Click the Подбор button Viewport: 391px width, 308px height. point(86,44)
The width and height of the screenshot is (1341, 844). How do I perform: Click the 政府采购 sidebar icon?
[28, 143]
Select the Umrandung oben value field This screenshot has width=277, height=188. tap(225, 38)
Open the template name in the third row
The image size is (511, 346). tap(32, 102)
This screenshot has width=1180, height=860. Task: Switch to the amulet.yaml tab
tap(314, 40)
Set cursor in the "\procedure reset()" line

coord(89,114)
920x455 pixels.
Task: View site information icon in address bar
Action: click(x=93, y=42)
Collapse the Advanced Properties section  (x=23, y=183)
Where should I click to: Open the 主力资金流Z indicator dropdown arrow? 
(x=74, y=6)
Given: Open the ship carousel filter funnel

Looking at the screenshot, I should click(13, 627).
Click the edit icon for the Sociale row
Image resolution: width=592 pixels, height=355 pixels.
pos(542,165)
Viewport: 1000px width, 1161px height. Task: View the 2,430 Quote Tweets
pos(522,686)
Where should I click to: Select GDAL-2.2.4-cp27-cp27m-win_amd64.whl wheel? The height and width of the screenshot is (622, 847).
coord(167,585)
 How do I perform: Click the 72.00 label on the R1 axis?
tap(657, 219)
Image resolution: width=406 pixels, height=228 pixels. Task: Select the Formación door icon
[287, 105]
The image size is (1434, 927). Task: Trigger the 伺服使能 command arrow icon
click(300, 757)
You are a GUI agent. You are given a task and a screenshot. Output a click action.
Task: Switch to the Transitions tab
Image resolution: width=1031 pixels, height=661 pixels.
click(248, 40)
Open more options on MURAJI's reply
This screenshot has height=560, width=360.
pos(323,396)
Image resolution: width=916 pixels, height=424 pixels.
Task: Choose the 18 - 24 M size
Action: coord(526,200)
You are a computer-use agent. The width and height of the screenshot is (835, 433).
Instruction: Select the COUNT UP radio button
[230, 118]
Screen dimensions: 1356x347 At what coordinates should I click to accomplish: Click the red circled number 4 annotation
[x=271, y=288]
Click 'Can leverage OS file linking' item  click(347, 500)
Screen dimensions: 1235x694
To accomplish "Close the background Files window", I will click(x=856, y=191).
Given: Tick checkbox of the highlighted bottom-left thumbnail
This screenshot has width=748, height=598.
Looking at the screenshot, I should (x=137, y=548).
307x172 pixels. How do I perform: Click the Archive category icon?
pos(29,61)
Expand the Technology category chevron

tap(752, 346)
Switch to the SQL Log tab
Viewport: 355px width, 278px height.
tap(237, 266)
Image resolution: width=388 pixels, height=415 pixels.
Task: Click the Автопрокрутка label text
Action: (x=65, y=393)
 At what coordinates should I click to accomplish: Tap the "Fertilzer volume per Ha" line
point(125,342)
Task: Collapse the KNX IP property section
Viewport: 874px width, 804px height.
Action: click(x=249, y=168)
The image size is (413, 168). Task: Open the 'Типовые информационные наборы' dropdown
::::::::::
*Description of the task*
The answer must be an exact transcription of every record above.

*Response below*
Click the Подбор button Viewport: 391px width, 308px height. point(86,44)
The width and height of the screenshot is (1341, 844). How do I perform: Click the 政府采购 sidebar icon?
[28, 143]
Select the Umrandung oben value field This screenshot has width=277, height=188. tap(225, 38)
Open the template name in the third row
The image size is (511, 346). tap(32, 102)
This screenshot has width=1180, height=860. Task: Switch to the amulet.yaml tab
tap(314, 40)
Set cursor in the "\procedure reset()" line

coord(89,114)
920x455 pixels.
Task: View site information icon in address bar
Action: click(x=93, y=42)
Collapse the Advanced Properties section  (x=23, y=183)
Where should I click to: Open the 主力资金流Z indicator dropdown arrow? 
(x=74, y=6)
Given: Open the ship carousel filter funnel

Looking at the screenshot, I should click(13, 627).
Click the edit icon for the Sociale row
Image resolution: width=592 pixels, height=355 pixels.
pos(542,165)
Viewport: 1000px width, 1161px height. Task: View the 2,430 Quote Tweets
pos(522,686)
Where should I click to: Select GDAL-2.2.4-cp27-cp27m-win_amd64.whl wheel? The height and width of the screenshot is (622, 847).
coord(167,585)
 How do I perform: Click the 72.00 label on the R1 axis?
tap(657, 219)
Image resolution: width=406 pixels, height=228 pixels. Task: Select the Formación door icon
[287, 105]
The image size is (1434, 927). Task: Trigger the 伺服使能 command arrow icon
click(300, 757)
You are a GUI agent. You are given a task and a screenshot. Output a click action.
Task: Switch to the Transitions tab
Image resolution: width=1031 pixels, height=661 pixels.
click(248, 40)
Open more options on MURAJI's reply
This screenshot has height=560, width=360.
pos(323,396)
Image resolution: width=916 pixels, height=424 pixels.
Task: Choose the 18 - 24 M size
Action: coord(526,200)
You are a computer-use agent. The width and height of the screenshot is (835, 433).
Instruction: Select the COUNT UP radio button
[230, 118]
Screen dimensions: 1356x347 At what coordinates should I click to accomplish: Click the red circled number 4 annotation
[x=271, y=288]
Click 'Can leverage OS file linking' item  click(347, 500)
Screen dimensions: 1235x694
To accomplish "Close the background Files window", I will click(x=856, y=191).
Given: Tick checkbox of the highlighted bottom-left thumbnail
This screenshot has width=748, height=598.
Looking at the screenshot, I should (x=137, y=548).
307x172 pixels. How do I perform: Click the Archive category icon?
pos(29,61)
Expand the Technology category chevron

tap(752, 346)
Switch to the SQL Log tab
Viewport: 355px width, 278px height.
tap(237, 266)
Image resolution: width=388 pixels, height=415 pixels.
Task: Click the Автопрокрутка label text
Action: (x=65, y=393)
 At what coordinates should I click to accomplish: Tap the "Fertilzer volume per Ha" line
point(125,342)
Task: Collapse the KNX IP property section
Viewport: 874px width, 804px height.
Action: click(x=249, y=168)
The image size is (413, 168). Task: Open the 'Типовые информационные наборы' dropdown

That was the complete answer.